MAA: Meticulous Adversarial Attack against Vision-Language Pre-trained Models
Peng-Fei Zhang, Guangdong Bai, Zi Huang
TL;DR
Vision-language pre-trained models face robustness challenges due to poor adversarial transferability across architectures. MAAs approach—combining RScrop for fine-grained image exploration with MGSD to widen embedding distances across layers and modalities—yields highly transferable attacks, complemented by BERT-Attack for text. Across Flickr30K, MSCOCO, and RefCOCO+, MAA outperforms baselines on image-text retrieval, visual grounding, and image captioning, while ablations confirm the complementary value of RScrop and MGSD. This lightweight, sample-driven framework strengthens robustness evaluation of multi-modal systems and informs design choices for more resilient vision-language models.
Abstract
Current adversarial attacks for evaluating the robustness of vision-language pre-trained (VLP) models in multi-modal tasks suffer from limited transferability, where attacks crafted for a specific model often struggle to generalize effectively across different models, limiting their utility in assessing robustness more broadly.

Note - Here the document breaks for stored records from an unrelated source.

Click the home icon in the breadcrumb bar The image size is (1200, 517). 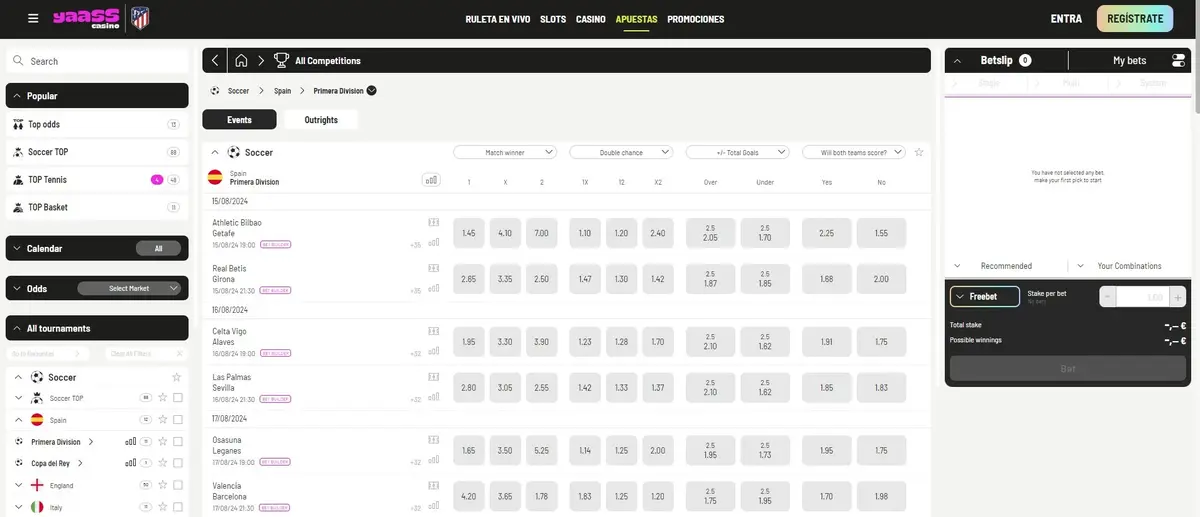241,61

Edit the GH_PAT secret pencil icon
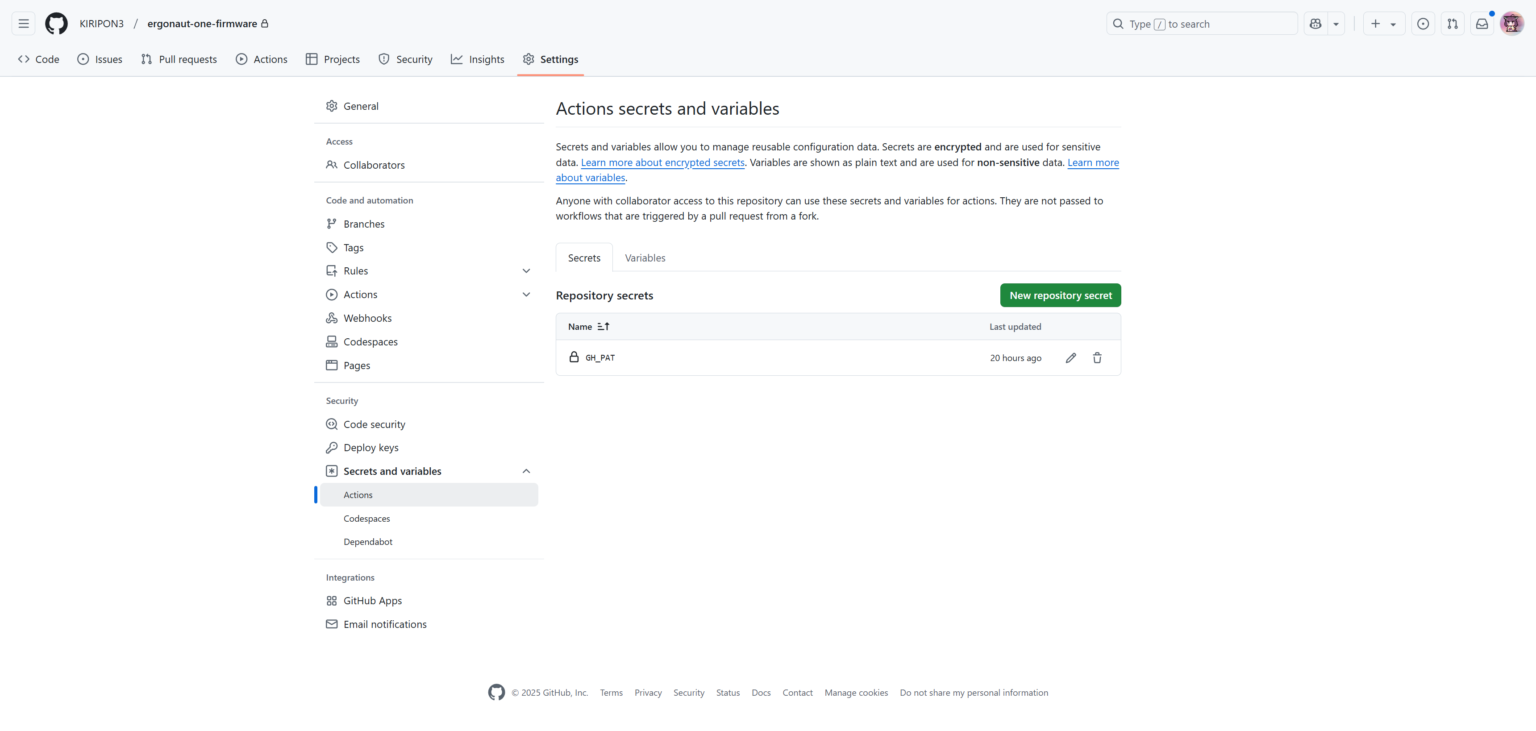click(1071, 358)
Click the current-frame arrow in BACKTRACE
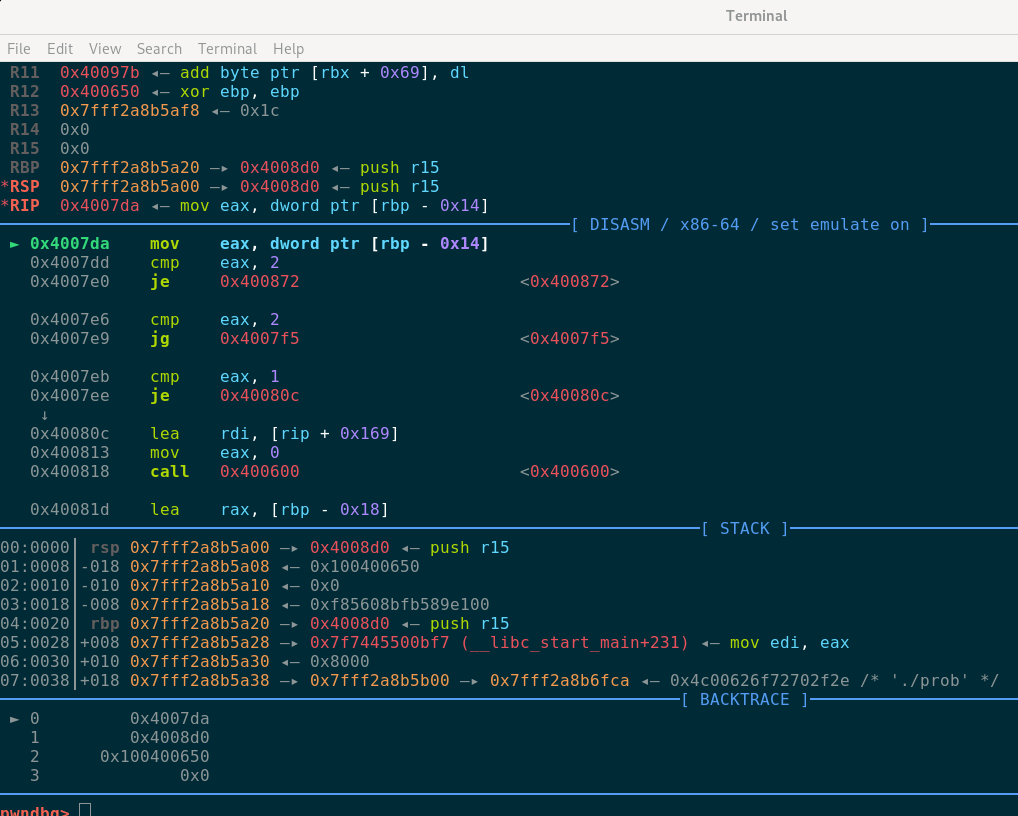This screenshot has width=1018, height=816. [15, 718]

This is mainly attributed to the over-reliance on model-specific features and regions, particularly in the image modality. In this paper, we propose an elegant yet highly effective method termed Meticulous Adversarial Attack (MAA) to fully exploit model-independent characteristics and vulnerabilities of individual samples, achieving enhanced generalizability and reduced model dependence. MAA emphasizes fine-grained optimization of adversarial images by developing a novel resizing and sliding crop (RScrop) technique, incorporating a multi-granularity similarity disruption (MGSD) strategy. Extensive experiments across diverse VLP models, multiple benchmark datasets, and a variety of downstream tasks demonstrate that MAA significantly enhances the effectiveness and transferability of adversarial attacks. A large cohort of performance studies is conducted to generate insights into the effectiveness of various model configurations, guiding future advancements in this domain.